-- What is expected --
Copy exactly the stretch of data below from the line with "Open the info icon for 4414AH Allco Hydrotech" through the line with "Given: Expand the", including both of those lines.

-- Available data --
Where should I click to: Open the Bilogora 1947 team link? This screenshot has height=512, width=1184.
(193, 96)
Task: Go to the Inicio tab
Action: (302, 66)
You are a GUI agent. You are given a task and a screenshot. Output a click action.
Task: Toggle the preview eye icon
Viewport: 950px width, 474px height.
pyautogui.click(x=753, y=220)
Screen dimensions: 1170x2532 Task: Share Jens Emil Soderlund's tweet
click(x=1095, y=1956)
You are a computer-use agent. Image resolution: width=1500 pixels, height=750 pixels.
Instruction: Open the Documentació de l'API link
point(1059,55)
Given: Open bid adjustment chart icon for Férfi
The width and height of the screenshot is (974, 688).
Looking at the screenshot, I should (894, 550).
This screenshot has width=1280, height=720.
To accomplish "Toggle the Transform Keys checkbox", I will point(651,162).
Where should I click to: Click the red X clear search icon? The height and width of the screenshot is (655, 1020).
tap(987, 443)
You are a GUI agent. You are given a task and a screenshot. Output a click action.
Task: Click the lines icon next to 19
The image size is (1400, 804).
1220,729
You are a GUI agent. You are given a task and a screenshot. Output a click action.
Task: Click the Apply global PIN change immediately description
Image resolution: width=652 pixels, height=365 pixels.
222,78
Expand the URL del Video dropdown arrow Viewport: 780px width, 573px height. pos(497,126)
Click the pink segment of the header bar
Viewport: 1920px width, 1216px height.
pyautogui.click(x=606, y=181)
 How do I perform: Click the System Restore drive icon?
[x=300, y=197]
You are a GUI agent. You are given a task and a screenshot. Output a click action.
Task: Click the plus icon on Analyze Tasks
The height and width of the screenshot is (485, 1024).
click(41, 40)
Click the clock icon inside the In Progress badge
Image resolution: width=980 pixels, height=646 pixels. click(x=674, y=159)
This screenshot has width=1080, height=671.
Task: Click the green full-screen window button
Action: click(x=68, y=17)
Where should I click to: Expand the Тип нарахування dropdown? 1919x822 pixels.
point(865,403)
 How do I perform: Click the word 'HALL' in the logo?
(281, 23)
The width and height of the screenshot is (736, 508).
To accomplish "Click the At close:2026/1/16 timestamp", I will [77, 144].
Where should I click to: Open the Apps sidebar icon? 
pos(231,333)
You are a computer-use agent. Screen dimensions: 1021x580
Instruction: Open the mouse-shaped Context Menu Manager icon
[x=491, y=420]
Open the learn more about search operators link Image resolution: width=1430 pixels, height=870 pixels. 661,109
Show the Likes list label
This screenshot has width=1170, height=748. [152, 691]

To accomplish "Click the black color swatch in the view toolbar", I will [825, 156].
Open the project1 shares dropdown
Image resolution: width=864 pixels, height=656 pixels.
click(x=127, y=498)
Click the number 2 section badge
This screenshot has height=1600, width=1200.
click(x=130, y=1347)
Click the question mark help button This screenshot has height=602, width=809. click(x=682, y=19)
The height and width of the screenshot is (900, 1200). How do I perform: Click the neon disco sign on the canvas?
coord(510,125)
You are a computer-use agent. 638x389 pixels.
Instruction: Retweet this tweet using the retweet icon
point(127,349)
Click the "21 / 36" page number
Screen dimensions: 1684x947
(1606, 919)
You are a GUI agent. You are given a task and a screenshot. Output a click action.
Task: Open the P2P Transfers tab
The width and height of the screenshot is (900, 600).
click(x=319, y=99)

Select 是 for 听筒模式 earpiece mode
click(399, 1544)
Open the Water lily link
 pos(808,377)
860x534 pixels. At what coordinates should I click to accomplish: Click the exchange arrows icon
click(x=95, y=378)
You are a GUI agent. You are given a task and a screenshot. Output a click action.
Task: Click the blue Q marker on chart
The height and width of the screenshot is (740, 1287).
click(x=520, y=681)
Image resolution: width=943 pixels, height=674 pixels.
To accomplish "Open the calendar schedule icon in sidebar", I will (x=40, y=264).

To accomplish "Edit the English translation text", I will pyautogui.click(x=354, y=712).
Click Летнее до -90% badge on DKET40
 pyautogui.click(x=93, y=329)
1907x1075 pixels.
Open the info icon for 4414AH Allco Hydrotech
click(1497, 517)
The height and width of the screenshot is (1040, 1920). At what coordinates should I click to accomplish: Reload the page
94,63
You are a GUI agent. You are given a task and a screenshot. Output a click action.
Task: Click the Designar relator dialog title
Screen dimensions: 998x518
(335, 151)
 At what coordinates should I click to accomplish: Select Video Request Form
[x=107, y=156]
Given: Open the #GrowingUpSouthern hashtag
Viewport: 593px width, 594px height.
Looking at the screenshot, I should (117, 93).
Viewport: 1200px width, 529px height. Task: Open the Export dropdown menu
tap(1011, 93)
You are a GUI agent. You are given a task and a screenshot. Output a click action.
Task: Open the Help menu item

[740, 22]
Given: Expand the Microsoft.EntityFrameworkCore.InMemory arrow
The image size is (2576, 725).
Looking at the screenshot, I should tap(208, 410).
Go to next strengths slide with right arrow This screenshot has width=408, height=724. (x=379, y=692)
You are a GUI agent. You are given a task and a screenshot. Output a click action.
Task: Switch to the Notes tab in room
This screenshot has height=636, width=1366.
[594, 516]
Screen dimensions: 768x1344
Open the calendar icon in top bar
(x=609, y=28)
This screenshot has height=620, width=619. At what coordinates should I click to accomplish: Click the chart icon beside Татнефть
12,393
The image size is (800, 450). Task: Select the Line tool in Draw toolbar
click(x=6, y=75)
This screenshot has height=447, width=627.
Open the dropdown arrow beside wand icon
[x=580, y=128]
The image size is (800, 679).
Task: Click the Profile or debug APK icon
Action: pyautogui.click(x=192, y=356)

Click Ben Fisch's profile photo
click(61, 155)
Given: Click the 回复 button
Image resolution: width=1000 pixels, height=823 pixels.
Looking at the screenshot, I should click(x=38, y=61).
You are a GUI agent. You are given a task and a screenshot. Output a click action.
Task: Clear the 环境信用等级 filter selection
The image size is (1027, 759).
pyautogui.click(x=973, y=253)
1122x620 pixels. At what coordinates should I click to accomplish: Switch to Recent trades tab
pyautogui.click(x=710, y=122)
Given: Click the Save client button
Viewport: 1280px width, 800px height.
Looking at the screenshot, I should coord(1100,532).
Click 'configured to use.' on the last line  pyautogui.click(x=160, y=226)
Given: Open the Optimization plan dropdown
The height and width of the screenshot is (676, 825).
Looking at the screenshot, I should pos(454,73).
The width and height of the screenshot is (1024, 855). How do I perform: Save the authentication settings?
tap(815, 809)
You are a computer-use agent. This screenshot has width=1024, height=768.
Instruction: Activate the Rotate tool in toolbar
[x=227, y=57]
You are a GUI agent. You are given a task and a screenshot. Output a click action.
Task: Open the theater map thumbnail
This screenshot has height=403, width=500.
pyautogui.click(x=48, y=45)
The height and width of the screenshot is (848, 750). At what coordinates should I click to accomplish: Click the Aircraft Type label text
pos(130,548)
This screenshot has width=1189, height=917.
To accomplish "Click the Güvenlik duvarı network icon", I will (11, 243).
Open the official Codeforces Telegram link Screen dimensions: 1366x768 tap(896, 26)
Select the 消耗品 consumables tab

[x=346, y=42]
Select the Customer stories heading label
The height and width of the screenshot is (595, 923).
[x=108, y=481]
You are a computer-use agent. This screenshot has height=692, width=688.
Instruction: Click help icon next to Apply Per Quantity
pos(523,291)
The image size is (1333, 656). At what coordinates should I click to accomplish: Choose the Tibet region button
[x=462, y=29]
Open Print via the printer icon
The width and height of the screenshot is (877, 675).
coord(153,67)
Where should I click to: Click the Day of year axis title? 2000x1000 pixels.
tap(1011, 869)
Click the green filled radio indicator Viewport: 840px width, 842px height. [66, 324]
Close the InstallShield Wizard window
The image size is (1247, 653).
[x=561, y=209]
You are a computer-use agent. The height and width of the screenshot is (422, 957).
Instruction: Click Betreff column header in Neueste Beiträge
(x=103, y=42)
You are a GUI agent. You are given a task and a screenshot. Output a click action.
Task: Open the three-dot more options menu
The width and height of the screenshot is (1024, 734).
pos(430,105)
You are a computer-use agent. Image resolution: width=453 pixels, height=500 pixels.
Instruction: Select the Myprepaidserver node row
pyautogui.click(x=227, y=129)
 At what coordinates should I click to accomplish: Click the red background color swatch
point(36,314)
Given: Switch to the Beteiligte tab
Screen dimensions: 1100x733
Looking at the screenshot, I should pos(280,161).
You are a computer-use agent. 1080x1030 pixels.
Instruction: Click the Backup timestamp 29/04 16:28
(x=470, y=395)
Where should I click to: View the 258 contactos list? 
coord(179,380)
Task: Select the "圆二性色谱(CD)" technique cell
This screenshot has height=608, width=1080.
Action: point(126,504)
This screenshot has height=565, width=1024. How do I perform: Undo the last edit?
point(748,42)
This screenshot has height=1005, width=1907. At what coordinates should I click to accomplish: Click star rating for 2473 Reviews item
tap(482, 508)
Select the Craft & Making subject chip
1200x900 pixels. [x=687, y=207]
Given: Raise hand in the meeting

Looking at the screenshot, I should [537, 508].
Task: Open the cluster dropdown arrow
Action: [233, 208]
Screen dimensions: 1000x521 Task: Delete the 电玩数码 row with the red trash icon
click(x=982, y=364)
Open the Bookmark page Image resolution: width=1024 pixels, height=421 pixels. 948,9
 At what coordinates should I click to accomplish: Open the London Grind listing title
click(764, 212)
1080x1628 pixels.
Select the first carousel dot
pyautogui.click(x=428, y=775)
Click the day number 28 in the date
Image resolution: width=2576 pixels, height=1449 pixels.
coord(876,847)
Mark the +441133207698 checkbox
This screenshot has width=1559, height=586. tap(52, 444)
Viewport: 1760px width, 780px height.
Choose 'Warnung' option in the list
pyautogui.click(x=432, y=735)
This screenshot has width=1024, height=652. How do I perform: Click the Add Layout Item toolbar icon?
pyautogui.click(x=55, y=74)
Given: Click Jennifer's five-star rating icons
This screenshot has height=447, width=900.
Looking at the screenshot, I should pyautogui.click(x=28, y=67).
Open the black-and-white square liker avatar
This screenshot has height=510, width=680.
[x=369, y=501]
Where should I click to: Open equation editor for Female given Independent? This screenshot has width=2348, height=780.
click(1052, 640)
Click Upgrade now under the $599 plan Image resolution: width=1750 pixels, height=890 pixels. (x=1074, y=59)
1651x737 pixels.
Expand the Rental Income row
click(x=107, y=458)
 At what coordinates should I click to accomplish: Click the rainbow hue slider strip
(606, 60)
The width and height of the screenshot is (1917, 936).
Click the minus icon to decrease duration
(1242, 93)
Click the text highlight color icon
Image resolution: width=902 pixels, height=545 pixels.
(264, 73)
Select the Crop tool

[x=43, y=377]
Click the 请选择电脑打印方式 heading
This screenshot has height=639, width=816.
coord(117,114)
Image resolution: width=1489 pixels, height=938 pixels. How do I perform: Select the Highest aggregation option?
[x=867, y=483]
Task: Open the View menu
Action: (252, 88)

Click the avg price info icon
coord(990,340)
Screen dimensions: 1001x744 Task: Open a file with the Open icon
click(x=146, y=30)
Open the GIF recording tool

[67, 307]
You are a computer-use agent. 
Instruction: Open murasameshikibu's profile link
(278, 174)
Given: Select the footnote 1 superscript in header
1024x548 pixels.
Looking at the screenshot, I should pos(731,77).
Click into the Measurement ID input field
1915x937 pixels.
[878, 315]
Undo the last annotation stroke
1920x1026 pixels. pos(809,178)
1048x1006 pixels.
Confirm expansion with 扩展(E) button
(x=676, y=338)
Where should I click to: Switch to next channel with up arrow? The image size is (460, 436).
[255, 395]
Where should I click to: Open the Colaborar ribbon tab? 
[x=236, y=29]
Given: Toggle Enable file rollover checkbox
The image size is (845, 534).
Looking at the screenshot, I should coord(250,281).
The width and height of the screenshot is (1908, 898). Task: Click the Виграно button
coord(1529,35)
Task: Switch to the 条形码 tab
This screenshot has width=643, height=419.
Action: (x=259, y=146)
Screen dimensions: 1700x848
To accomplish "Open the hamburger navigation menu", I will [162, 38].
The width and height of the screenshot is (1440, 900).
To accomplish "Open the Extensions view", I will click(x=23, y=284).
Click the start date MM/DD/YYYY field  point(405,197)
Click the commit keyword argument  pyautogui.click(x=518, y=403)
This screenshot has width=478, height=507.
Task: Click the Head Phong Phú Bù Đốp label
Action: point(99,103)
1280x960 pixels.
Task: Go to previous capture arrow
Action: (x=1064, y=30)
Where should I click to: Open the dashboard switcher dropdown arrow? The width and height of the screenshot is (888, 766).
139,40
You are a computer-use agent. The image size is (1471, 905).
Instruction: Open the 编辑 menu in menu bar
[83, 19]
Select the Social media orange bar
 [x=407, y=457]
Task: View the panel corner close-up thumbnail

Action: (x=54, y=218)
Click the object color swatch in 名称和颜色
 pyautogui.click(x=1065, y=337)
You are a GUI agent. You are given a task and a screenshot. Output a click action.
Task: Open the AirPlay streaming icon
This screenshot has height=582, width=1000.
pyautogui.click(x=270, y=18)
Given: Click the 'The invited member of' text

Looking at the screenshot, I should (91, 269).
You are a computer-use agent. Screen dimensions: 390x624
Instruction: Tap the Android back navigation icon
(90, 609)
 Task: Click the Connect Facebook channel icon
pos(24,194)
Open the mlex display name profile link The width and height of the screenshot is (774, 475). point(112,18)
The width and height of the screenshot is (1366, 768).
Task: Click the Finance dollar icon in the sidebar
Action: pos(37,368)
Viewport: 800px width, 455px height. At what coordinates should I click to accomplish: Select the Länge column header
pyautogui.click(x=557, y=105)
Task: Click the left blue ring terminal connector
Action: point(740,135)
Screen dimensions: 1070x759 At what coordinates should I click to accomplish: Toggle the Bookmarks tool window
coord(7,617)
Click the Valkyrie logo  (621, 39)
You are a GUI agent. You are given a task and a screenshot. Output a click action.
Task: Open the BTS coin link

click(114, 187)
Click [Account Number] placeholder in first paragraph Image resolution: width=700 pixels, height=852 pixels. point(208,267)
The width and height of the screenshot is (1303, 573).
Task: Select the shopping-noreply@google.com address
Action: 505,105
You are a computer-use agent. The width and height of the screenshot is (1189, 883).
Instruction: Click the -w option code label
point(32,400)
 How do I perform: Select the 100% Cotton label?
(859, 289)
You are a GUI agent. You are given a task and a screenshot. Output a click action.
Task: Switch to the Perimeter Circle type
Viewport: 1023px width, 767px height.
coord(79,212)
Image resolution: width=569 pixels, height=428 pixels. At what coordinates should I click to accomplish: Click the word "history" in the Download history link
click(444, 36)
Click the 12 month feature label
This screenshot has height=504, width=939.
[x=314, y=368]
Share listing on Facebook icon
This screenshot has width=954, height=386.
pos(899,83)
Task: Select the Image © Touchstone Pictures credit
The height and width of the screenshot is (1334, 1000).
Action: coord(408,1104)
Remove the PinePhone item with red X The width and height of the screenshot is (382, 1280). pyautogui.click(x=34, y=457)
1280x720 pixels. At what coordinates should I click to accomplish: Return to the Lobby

-- Completed exercise --
Open the info icon for 4414AH Allco Hydrotech
click(1497, 517)
The height and width of the screenshot is (1040, 1920). At what coordinates should I click to accomplish: Reload the page
94,63
You are a GUI agent. You are given a task and a screenshot. Output a click action.
Task: Click the Designar relator dialog title
Screen dimensions: 998x518
(335, 151)
 At what coordinates should I click to accomplish: Select Video Request Form
[x=107, y=156]
Given: Open the #GrowingUpSouthern hashtag
Viewport: 593px width, 594px height.
Looking at the screenshot, I should (117, 93).
Viewport: 1200px width, 529px height. Task: Open the Export dropdown menu
tap(1011, 93)
You are a GUI agent. You are given a task and a screenshot. Output a click action.
Task: Open the Help menu item

[740, 22]
Given: Expand the Microsoft.EntityFrameworkCore.InMemory arrow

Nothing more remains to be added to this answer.